I quit my job without any future planned employment. I picked up all my stuff and moved back to MI. I spent some time traveling and in January I spent a week in Detroit. I found a job and a place to live and moved in late April. I uprooted pretty much everything to make the big move home. Now again here I am four months later, struggling to find a place I fit in, in the early pains of making new friends, trying to find meaningful employment and trying to make the most of my new move...and then my car is stolen. I desperately want to feel at home again in MI and in Detroit. I want it to be my city, my home...but this doesn't help. This early on in moving to a place...it makes you want to pick up and leave and cut your losses before they get any bigger...It makes me want to say F*#$ It and move on.

And finding out about this while in Philadelphia...a city I love and deeply miss...makes it even worse. I have a community here. I poured my heart and soul into this city when I lived here. I haven't lived in Philly for almost 2 1/2 years and yet I still have many close friends and find a way to get back here about every 6 months. This weekend I have been visiting friends and catching up. It almost feels like I never left. Strange how that is possible when I have actually been gone for a while now. They of course have all been encouraging while at the same time whispering why don't you move back here...and trust me I am always open to hearing those whispers...especially today.

While frustrating and annoying, having my car stolen isn't the worst thing that could happen to me. I have loving family and friends who will offer me rides and help me get around...until I get a new car or find another way to travel. I have options...and opportunity. It makes me think about people who don't have options when something like this happens to them. Their car is often their livelihood. It is how they get to work to make money and pay the bills. They might not have savings to replace a stolen car or time even to make the police report and follow up accordingly. What is an annoyance and frustration to me, could very well be a huge disaster for them. When I think about my stolen car from this perspective, it suddenly matters less. I am grateful I have supportive family and friends and options.

- Data provided -
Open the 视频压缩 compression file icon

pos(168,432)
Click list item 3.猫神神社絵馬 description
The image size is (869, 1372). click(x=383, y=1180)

- Tasks to carry out -
a - Answer these questions about the stolen car essay, one line each:
(i) In which month did the writer spend a week in Detroit?
(ii) About how often does the writer get back to Philadelphia?
(iii) Who does the writer say will offer rides until a new car or another way to travel is found?
b - Write a continuation of the essay about the stolen car, starting after its final sentence.
The data were taken from a separate source.

- The replies -
a -
(i) January
(ii) About every 6 months
(iii) Loving family and friends

b -
I am not sure what I am going to do. I would love to rely more on my bike, but it can't get me to Lansing very easily. I feel forced into getting another car but not feeling like I have the money to swing it. Maybe I will get a motorcycle. I am thinking about putting a sign in the yard that reads, "Whoever took my red Honda Civic. It is important to me and I really need it. Please return it. If you do, I will have no hard feelings and won't press charges." I also want a sign that reads, "Whoever the F&$#er is that stole my car, I would like it back," or something mean and terrible with some flare of the Winnebago Man (if you have seen the Winnebago Man...google it).

If you see a red Honda Civic with some instafoam spilling out the sides...feel free to call the cops. Its mine. I seriously think I had a dream last night that I was riding my bicycle down the road on a really rainy day. I was getting soaked and then someone drove by in my car....warm and dry. I found myself pedaling like mad to catch up only to see the car drive off into the distance. Not enough time to call the cops but just enough to know she is still being used. Its quite frustrating. I spent a great deal of money (at least to me) getting the car drivable and ready to pass inspection in DC. She then refused to start. I spent more time and money getting her running again. Most recently, my dad and I had to drill out the sides and fix the many leaks in the siding from rust and replace the muffler because it was rusted out. I can't believe that after more than two years, I finally got her into perfect driving condition and now she is gone. I guess I can take solace in knowing I don't  need to replace the brakes now (that was the next job). My dad and I laughed at first and said...well all my problems with that car are now gone...true enough but again she was driving like a beauty these days. I had dreams of rolling over 250,000 miles with her. What an amazing day that would be!!!

I hesitate even writing about this because I don't want it to be fodder for people to say I told you so...or Detroit is a piece of shit....what do you expect....or variations of that. I especially don't want this to be a reason people use not to come to the city or fear for their own cars or safety. You can park in our driveway....we have a gate. Use the club...had I parked in the driveway and used the club this might not have happened. You live and learn. Despite my frustrations, I am proud to call Detroit home. There have been more than a few days I have been running, biking or driving around and found myself smiling...because I am just happy to be here. With all the crap you hear about the city, there are real moments of beauty. There are amazing people who have been here forever and new people moving in all the time. There are people who care about the city's future and are doing something about it. So my car was stolen. Hopefully they needed it more than me....maybe I will plant a tree in an empty lot with the people who stole my car and not even know it. Wouldn't that be beautiful?

But seriously...if you see my car...call the cops.

Saturday, August 11, 2012

Videos from Travels

I found these on my computer today. I meant to post them eons ago but never got around it. I am feeling a little sick today...so I am taking care of things I normally ignore as not very important.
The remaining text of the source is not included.